Carl Craig: il Miles Davis dell’elettronica

Quando si intraprende un’iniziativa come quella di parlare dei rappresentanti di un genere musicale, è importante non essere dozzinali e puntare su pochi ma significativi artisti in grado di incarnare al meglio la mentalità e lo stile che si vogliono raccontare; proprio per questo all’interno di un percorso di questo tipo non possiamo tralasciare Carl Craig.

Carl nasce il 22/05/1969 a Detroit,  e grazie all’influenza di suo fratello che, come ha dichiarato in più di un’intervista, gli ha fatto ascoltare “dosi massicce di musica” si appassiona enormemente ad essa.

Sin da giovane sviluppa notevoli abilità come tastierista, avvicinandosi sempre di più al movimento musicale in voga nella motor city alla fine del 20esimo secolo : la Techno.

I suoi mentori sono mostri sacri della musica elettronica come Juan Atkins e Derrick May, quest’ultimo in particolare in quel periodo è direttore artistico presso il “Club Music institute” club di riferimento a Detroit per l’avanguardia musicale, e il nostro Carl ovviamente faceva tappa fissa a tutte le serate che venivano proposte tra le sue mura.

Inizia la sua carriera discografica nel 1989 sotto lo pseudonimo di Psyche con un EP intitolato “Crack down“, in seguito nel 1995 uscirà il primo album prodotto a suo nome, un vero capolavoro, intitolato “Landcruising“, mix tra techno, house e cosmic jazz.
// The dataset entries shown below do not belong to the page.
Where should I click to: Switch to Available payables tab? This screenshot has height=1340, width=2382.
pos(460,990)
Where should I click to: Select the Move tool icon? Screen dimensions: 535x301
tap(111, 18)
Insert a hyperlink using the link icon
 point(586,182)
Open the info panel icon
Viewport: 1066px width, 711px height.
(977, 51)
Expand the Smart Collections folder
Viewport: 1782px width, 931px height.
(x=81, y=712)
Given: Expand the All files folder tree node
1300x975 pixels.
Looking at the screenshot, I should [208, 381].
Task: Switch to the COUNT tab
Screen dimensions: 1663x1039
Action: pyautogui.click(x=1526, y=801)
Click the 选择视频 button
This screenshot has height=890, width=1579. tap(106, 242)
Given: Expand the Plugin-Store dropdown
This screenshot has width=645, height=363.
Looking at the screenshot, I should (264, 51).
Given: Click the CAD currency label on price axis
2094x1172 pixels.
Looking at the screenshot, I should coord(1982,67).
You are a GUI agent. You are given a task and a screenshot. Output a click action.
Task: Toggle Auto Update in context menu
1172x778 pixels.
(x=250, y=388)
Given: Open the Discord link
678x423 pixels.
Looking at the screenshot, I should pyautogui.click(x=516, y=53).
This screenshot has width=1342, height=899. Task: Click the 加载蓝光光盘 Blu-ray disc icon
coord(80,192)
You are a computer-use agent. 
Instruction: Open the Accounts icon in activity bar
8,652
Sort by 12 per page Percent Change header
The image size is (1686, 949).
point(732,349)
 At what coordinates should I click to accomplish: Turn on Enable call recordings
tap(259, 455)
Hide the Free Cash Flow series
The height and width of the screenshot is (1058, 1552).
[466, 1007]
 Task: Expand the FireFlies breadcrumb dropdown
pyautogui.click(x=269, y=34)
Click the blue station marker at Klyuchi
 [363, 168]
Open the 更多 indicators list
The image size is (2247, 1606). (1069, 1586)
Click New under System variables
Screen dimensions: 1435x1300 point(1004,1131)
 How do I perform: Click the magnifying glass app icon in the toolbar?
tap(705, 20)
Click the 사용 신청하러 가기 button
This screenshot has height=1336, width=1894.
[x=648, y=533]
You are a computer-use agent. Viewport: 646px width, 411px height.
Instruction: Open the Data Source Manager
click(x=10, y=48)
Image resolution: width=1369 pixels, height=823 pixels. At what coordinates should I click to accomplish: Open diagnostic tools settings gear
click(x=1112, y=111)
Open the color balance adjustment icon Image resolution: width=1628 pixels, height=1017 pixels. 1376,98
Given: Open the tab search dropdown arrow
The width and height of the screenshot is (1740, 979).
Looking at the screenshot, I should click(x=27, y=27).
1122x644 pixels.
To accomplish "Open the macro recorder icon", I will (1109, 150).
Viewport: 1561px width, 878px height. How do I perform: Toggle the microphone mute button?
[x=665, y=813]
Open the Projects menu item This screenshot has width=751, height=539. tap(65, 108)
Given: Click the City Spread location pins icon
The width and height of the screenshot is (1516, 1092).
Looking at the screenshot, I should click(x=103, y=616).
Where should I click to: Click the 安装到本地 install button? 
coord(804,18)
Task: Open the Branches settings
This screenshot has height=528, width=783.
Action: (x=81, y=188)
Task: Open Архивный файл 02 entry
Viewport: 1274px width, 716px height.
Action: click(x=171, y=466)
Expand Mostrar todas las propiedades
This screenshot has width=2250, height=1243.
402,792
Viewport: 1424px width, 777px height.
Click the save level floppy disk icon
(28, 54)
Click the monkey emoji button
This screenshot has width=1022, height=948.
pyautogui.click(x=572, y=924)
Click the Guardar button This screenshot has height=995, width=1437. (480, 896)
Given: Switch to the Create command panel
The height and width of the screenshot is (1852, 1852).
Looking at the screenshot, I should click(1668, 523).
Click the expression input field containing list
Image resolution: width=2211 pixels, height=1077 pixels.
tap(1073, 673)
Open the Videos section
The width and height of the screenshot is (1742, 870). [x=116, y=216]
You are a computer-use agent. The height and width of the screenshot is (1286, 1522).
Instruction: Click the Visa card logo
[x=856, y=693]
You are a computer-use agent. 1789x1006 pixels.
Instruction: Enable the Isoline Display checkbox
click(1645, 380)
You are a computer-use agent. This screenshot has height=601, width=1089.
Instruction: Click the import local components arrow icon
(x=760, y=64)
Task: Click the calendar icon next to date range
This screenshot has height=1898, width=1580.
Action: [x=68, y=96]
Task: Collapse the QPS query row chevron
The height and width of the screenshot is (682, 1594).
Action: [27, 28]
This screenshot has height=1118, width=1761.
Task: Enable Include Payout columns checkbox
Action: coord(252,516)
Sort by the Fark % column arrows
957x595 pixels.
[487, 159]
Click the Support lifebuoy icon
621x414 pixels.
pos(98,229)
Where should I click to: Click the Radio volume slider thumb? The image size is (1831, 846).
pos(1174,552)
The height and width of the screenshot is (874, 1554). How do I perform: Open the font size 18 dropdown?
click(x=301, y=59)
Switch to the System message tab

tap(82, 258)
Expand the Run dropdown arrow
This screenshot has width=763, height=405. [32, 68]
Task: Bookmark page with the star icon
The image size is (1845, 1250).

Nel 1991 fonda la sua casa discografica, tuttora molto prolifica e presente sul mercato, che chiama PLANET E, lo fa per avere una propria indipendenza in fatto di produzione musicale.

Questa scelta risulta evidentemente molto azzeccata, in quanto quando si parla di Carl Craig non si riesce ad inquadrarne in maniera fissa e definitiva il genere musicale di appartenenza; possiamo certamente dire che la base sia la techno della seconda ondata di Detroit, ma in mezzo ad essa ci sono una miriade di sfumature che vanno dalla minimal alla house passando per i suoni caldi del jazz e del soul, con un’aggiunta di gospel.

Proprio per queste sue immense qualità è stato definito dalla critica musicale “il Miles Davis dell’elettronica”

Stiamo insomma parlando di un artista fuori dai canoni prestabiliti dal mercato, capace di produrre insieme a Moritz Von Oswald un album intitolato “Recomposed” pubblicato dalla DEUTSCHE GRAMMOPHON, casa discografica di musica classica, in cui ha rivisitato opere di geni come Maurice Ravel e Modest Petrovic.

In conclusione chi scrive non può che avere una stima infinita per Carl, in quanto è stato lo scopritore, a livello di produzione elettronica, di quel genio di Francesco Tristano, con cui ha avviato nel corso degli anni una collaborazione molto stretta, sfornando autentici capolavori al confine tra musica classica e techno. Se volete avere un’idea più precisa sull’argomento ascoltatevi la loro “The melody”; qualora dovesse capitarvi di scovare una serata in cui suonano insieme dal vivo, non esitate ad andarci; potreste  vivere un’esperienza musicale unica e indimenticabile.